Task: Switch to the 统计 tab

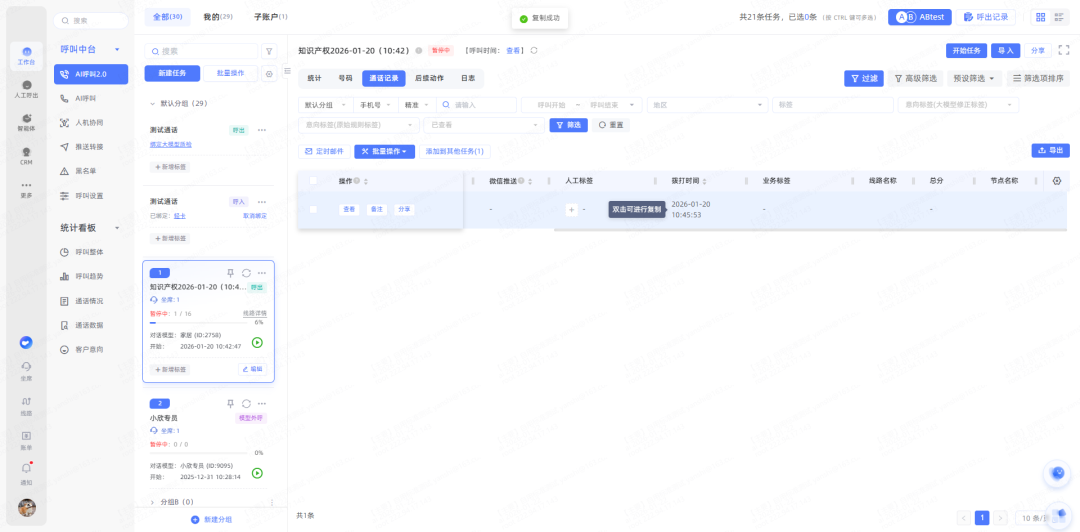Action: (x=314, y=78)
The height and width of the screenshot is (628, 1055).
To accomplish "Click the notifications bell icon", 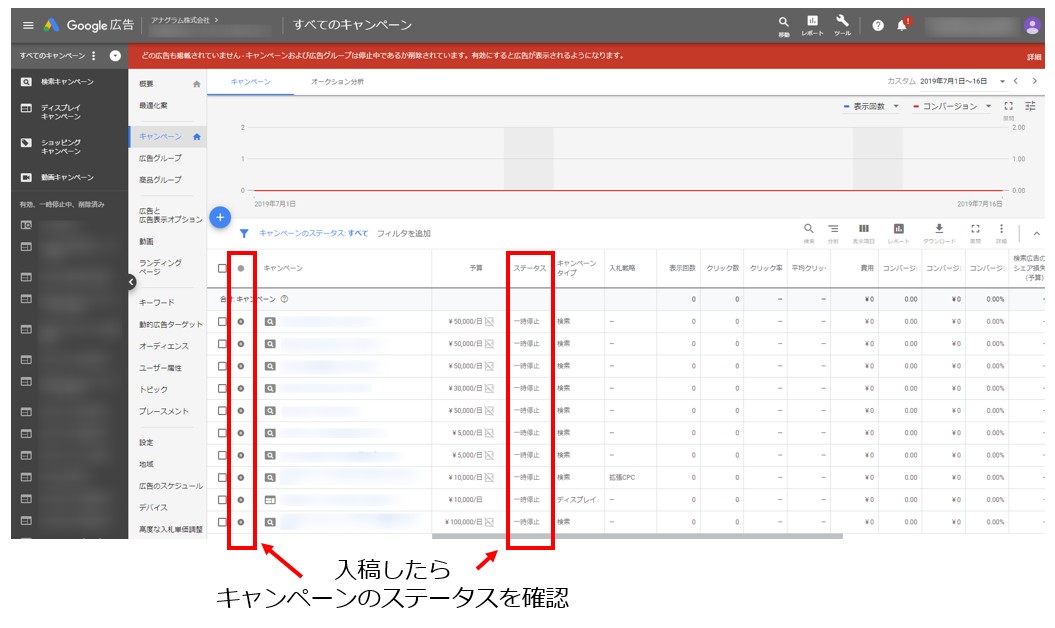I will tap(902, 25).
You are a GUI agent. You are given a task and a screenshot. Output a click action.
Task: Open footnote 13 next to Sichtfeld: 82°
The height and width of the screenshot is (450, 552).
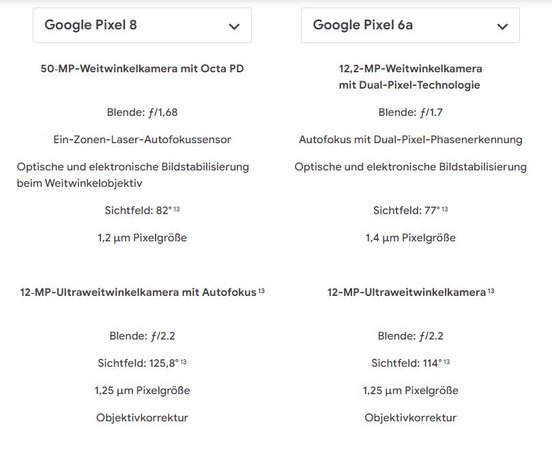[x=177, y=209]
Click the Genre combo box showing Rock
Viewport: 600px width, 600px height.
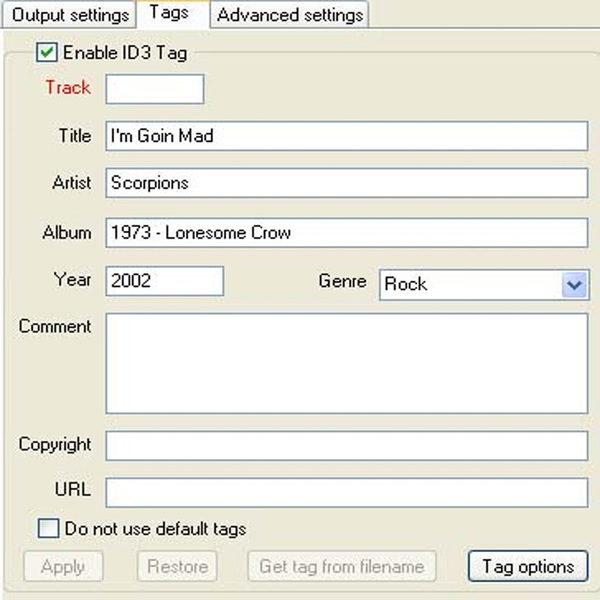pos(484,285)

-------

WHAT THE TASK ASKS: Please set down only the lines from the one containing "The height and width of the screenshot is (450, 552)." through the end of the entries, exactly as they stand, both ends included and with no pictures.

EXPECTED ANSWER:
The height and width of the screenshot is (450, 552).
[x=177, y=209]
Click the Genre combo box showing Rock
Viewport: 600px width, 600px height.
pos(484,285)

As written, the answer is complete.